Opinião

Ler memórias

11 fev 2016 00:00

As pessoas marcantes, aquelas que mais nos desafiam e acrescentam, que nos fazem ver e pensar e sentir diferente, que nos revelam ângulos inesperados e perspectivas novas, não são aqueles heróis grandiosos

Para que servem estas crónicas? É verdade que tenho gosto em escrevê-las, até porque geralmente é difícil fazê-lo, e o que é desafiante, o que implica entrega e luta e esforço, é mais saboreado. Mas para que servem realmente? Talvez permitam fixar momentos e pensamentos, memórias, sensações, formando um pequeno arquivo privado que depois vou partilhando; ou talvez sejam uma vaidade, uma distracção, uma irrelevância. Contudo, exista ou não utilidade nos textos, talvez resida algum valor no facto de fixarem no papel fragmentos de vida que permanecerão para sempre registados no corpo e na mente; como se a escrita pudesse ser uma espécie de materialização concreta dos fragmentos de vida que relatam, um testemunho palpável a que se poderá regressar sempre (como regressamos às fotografias de infância, por exemplo).

E agora que chego à quadragésima crónica, quase quatro anos depois da primeira, apetece-me parar e fixar-me uma vez mais nalguns desses fragmentos de vida, reler algumas dessas memórias. Por exemplo, lembro-me de ter escrito (e, antes, de ter vivido) isto: «A minha filha está ali ao lado, no seu quarto. Por vezes, ouço-a teclar ou rir ou murmurar partes de músicas que ouve com auscultadores. Quando ela era criança, ficava a escutar a sua respiração enquanto dormia, pensando que o murmúrio da respiração talvez seja a música mais bela e tocante que possamos escutar.»

Ou isto: «Vou escrevendo no caderno, arrumando e fixando momentos e sensações. Desejando que os professores destas crianças lhes consigam transmitir que a escrita é, afinal, uma forma única de preservar memórias; que lhes mostrem que todos podemos ser escritores, nem que seja apenas das nossas próprias memórias.» Ou isto: «Abdicamos de ambicionar e perseguir uma felicidade esplendorosa, inesperada e possivelmente aniquiladora, impossível de manter indefinidamente, para nos acomodarmos a uma amostra de felicidade mínima mas estável, a uma espécie de serviços mínimos de felicidade, sem risco nem chama nem combustão.»

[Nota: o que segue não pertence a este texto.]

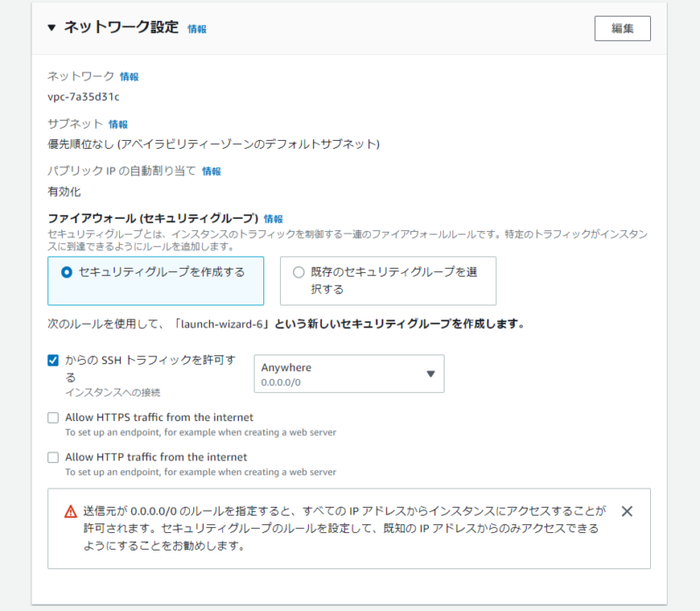
Task: Click the 編集 button
Action: click(x=622, y=29)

Ou isto: «As pessoas marcantes, aquelas que mais nos desafiam e acrescentam, que nos fazem ver e pensar e sentir diferente, que nos revelam ângulos inesperados e perspectivas novas, não são aqueles heróis grandiosos ou personalidades exemplares a que atribuímos poderes quase mágicos mas, tão só, pessoas comuns que muitas vezes estão mesmo à nossa beira ou com quem nos cruzamos fortuitamente; pessoas que por serem como são e o que são, livres e fiéis a si próprias, independentes e genuínas, nos inspiram de forma subtil mas marcante, contribuindo para que as nossas vidas tenham mais sentido e sejam mais sentidas.»

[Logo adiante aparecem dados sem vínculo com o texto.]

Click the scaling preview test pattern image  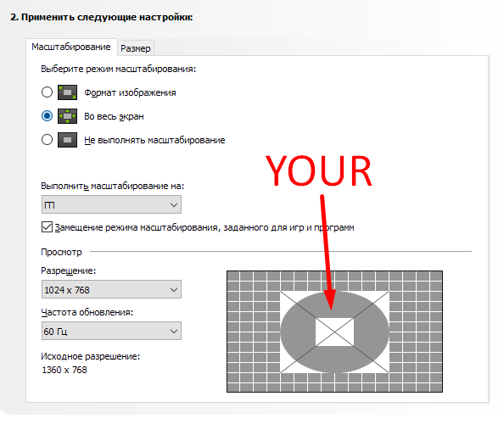tap(334, 332)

Ou isto: «Olho em redor, tentando distrair-me dos pensamentos; deparo-me com a estátua de um rei qualquer que está à minha frente, o que me faz sorrir; e é bom sorrir, os sorrisos são uma espécie de vitória da emoção sobre a racionalidade. Penso em como precisamos de estátuas na nossa vida, que representem memórias específicas e concretas, só nossas; pergunto-me: será que enquanto vivemos estamos a construir a nossa própria estátua?»